A series of recent public appearances by Fidel Castro is raising questions about what role the former president is taking in Cuba's communist government, and what impact that might have on the island nation's decades-old differences with the United States.
Fidel Castro showed his age in a recent speech at Cuba's National Assembly. But his words displayed much of his fiery rhetoric toward the United States. He accused the U.S. of pushing Iran toward nuclear war. "They [U.S. officials] would be ordering the death of hundreds of millions of people, amongst them an incalculable number of residents of their own country - but also of the crew members of all the United States' naval ships in the waters around Iran," he said.
Mr. Castro's speech to lawmakers was his first since falling ill in 2006 and handing power to his brother, Raul Castro. The comments on Iran do not necessarily reflect a new alliance with Iran. Rather, Andy Gomez, a Cuba expert at the University of Miami, says it is a chance to antagonize the United States. "They [Cuba's government] have signed a couple of agreements with Iran. This is the small nations versus the big nations," he explains. "But it's according to how Fidel wants it."

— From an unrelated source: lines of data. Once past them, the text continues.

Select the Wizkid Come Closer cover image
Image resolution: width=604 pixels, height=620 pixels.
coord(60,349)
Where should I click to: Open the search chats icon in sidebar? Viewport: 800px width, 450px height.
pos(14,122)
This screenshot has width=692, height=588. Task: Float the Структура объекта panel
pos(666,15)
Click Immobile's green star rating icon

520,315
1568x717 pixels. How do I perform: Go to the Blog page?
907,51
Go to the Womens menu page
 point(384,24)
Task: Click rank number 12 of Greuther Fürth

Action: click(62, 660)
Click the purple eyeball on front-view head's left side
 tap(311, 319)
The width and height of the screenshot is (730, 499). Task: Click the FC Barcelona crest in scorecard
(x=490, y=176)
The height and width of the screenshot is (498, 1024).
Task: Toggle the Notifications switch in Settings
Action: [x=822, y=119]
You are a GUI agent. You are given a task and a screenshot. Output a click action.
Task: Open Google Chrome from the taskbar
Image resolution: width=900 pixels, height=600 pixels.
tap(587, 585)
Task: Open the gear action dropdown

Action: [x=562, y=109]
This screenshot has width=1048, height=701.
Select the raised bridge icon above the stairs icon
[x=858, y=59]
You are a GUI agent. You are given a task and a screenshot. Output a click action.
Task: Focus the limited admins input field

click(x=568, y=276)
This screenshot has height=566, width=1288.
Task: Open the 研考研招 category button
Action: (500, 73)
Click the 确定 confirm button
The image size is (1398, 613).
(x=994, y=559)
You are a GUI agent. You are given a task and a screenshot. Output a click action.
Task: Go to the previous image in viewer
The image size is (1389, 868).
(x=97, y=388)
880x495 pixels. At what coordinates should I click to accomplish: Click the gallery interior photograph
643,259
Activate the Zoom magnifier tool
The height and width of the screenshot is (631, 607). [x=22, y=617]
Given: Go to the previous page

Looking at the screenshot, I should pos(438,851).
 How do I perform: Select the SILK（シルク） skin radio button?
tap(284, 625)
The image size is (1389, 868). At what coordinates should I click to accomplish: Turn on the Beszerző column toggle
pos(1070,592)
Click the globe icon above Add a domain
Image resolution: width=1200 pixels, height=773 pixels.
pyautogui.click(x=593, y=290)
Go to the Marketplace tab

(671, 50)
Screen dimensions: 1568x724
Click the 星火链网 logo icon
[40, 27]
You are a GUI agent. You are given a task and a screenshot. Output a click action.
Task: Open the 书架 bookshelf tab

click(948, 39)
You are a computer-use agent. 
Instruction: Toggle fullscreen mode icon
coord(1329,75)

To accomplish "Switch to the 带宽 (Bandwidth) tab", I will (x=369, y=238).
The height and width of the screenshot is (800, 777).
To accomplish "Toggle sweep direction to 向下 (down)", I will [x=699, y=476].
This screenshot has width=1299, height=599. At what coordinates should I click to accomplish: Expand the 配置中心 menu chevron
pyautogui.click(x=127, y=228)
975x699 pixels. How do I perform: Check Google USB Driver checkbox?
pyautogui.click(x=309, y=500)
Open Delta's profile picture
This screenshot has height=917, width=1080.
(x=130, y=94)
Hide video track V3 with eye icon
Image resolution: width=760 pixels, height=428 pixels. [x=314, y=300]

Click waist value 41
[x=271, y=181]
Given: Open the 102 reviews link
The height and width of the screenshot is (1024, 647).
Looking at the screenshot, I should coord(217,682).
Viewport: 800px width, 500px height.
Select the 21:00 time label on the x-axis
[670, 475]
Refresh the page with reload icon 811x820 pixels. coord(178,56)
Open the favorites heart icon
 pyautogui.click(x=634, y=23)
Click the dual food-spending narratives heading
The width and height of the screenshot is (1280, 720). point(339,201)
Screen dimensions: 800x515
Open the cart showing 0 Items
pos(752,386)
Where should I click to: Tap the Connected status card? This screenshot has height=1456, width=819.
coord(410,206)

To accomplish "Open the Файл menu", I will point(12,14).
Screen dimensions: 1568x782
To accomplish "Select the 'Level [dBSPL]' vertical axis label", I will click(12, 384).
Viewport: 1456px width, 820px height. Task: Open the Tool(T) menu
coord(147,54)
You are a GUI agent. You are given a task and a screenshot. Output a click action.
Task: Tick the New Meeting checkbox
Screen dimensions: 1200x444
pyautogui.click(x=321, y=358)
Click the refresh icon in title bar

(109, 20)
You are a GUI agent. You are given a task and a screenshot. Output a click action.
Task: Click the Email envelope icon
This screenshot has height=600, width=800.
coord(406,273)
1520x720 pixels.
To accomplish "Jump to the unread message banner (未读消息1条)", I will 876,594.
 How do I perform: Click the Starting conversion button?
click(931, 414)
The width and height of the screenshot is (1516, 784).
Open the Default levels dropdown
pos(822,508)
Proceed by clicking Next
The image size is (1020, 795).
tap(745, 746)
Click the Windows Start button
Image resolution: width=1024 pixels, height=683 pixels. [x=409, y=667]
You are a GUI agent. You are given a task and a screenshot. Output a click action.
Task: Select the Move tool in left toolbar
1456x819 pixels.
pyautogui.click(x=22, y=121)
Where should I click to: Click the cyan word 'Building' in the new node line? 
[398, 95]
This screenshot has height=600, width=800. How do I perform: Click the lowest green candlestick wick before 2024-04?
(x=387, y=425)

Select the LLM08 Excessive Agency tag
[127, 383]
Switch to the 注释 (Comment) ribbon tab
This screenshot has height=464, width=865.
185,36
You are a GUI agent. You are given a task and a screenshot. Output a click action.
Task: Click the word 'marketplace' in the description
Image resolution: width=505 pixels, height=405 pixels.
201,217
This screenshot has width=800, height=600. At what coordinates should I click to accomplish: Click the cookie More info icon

For many Cubans, Mr. Castro's speech offered little on domestic issues, especially the struggling economy. Philip Peters, vice president of the Lexington Institute, says that may be on purpose. "The old Fidel would have gone into microscopic detail about the government's decisions on domestic policy and he's not touching that," Peters said. "Most importantly, he has not raised a word or given the slightest hint of objection to the release of political prisoners that Raul Castro is engaging in now."
In July, Cuba released 21 jailed dissidents, including several who were sent to Spain. President Barack Obama has been pressing Cuba to free all political prisoners, especially amid hunger strikes by prominent dissidents.
Guillermo Farinas was recently hospitalized during a four-month hunger strike to demand the release of dissidents.
Gomez says the prisoner release may appease the U.S. and other foreign critics, but by sending dissidents abroad the government weakens the opposition. "You're trying to get rid of the opposition. It's a smart move on their part. On the other hand, these people [dissidents] finally got the freedom they deserve. Unfortunately, they had to leave their country," he said.
Gomez says President Obama may respond to the release by loosening some restrictions on Cuba, such as allowing more Americans to visit the island. The president has said he will work with Cuba if it opens up to democratic reforms.
Philip Peters says that may be a slow process of reform, as long as the Castros are in power. "I don't for a minute believe that Fidel Castro is ceding anything, but it does seem pretty clear that Raul Castro is proceeding with his very cautious step-by-step economic reforms. And they are going to take a while to play out. They're going to take longer to play out than most of us would like," Peters said.
The question is how U.S. officials may respond to such an approach.